In the race to be coolest, the Sisters series by Marilyn Kaye was a double-edge sword for twelve-year-old me. See, I was the first in my group of friends to spot book one, Phoebe, on the shelves of our local bookstore. But I was also lousy at managing my finances, and since the great discovery occured right after I'd splashed out on jellybeans and extra-hold hair mousse, I could only watch mournfully as my infinitely more spoiled BFF snagged a copy there and then.
The first awesome thing I noticed about the Sisters series is that on the back of each title, you got a mini character bio for each of the 'lively Gray girls' who made up the quartet. That's Phoebe, aged 11 who isn't into the whole 'growing up' deal; twelve-year-old Daphne, shy and studious (well, duh! She's the only sister wearing glasses); Cassie, 13, beautiful and therefore a trainee airhead; and fourteen year old Lydia who is like, principled and stuff. What's so awesome about that? Well, since this kind of series about a group of very different friends or sisters inevitably leads to the 'which one are you?' conversation, the Sisters series lets you play that game without even opening the book. Since I was basically a poor judge of character at the time, I at once picked out Cassie as my potential role model. And when I finally read the books, the themes of Cassie's story - about peer pressure and the need to fit in - made it the one I identified with the most.
Except I haven't got a copy of Cassie. I've got a copy of Phoebe. Rereading it this week, I was surprised to find that the youngest Gray sister's story has not only stood the test of time, but I actually like it better now than I did the first time round. Phoebe is the youngest in her family, and on returning from a summer away at camp she's bewildered by her besties' sudden interest in 'dumb stuff' like clothes and boys. I remembered her as a bit boring compared to Cassie and Lydia, but looking back I think this might have been because at twelve I couldn't relate to her concerns about growing up at all. Newsflash: I can sure relate to them now.
Not only that, but Phoebe is also a story about book-banning. Feeling isolated from her friends, our Pheebs starts volunteering at the library. She enjoys reading to the little kids, and the only time her boycrazy buddies swing by is to pick up the latest Betsy Drake book.

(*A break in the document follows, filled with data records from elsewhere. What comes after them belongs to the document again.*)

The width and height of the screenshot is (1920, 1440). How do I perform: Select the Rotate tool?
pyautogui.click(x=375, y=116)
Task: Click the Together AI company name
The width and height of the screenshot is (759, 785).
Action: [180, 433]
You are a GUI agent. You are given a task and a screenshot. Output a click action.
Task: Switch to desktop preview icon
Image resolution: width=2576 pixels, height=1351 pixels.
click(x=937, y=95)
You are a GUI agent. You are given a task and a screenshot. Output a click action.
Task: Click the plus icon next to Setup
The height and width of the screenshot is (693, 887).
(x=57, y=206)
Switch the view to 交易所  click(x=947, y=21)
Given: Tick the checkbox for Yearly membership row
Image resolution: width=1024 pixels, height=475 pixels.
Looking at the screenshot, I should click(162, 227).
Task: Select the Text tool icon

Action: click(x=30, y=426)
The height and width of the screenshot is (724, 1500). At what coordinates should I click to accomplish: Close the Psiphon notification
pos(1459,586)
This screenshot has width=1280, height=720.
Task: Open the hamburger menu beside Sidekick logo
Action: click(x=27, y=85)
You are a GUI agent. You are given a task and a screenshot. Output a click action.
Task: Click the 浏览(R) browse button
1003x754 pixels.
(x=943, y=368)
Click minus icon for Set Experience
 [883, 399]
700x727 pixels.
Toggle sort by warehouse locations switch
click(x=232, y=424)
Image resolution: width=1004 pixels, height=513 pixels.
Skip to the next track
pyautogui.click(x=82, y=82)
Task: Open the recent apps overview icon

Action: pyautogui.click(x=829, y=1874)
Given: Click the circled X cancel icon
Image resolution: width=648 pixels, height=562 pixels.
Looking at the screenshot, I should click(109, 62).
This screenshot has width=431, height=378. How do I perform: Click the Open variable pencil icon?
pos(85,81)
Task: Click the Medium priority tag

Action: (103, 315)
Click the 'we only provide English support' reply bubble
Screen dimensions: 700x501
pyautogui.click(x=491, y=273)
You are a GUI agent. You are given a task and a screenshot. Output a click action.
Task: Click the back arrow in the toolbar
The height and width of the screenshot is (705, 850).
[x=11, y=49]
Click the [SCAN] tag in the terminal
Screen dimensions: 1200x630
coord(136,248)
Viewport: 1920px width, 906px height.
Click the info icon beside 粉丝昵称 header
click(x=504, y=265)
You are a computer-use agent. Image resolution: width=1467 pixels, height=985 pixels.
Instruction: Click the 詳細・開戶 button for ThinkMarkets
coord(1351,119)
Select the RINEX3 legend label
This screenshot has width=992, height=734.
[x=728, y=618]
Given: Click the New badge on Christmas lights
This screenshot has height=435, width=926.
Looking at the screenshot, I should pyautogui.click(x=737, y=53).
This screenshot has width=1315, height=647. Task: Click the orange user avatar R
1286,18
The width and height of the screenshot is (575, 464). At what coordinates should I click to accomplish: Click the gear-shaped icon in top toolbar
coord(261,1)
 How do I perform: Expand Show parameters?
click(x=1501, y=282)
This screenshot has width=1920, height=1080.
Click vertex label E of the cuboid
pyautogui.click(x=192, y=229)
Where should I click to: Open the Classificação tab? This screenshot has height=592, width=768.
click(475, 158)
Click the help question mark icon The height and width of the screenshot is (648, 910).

Now, these aren't the type of books that Phoebe likes, because they're about girls 'talking about bras and getting their periods'. But when some of the local parents want the books removed from the library because they're trash and they don't want their daughters reading about such matters, Phoebe makes a stand. She organises a peaceful protest, because she is so not down with random parents thinking they can decide what other people's kids are allowed to read.
And neither am I, so I'm thinking that this basically rocks. Also, Phoebe goes one better than the would-be banners and actually reads the Betsy Drake books so that she can form an educated opinion, which ends up helping her to understand where her in-a-hurry-to-grow-up friends are coming from. All in all, Phoebe is the kind of book that values the kind of books I loved as a teen. And I love it for that.
Verdict: this reread way exceeded my expectations. It's cute and it's smart, and it has way more to say than most of the series books I read in high school. This one's a win.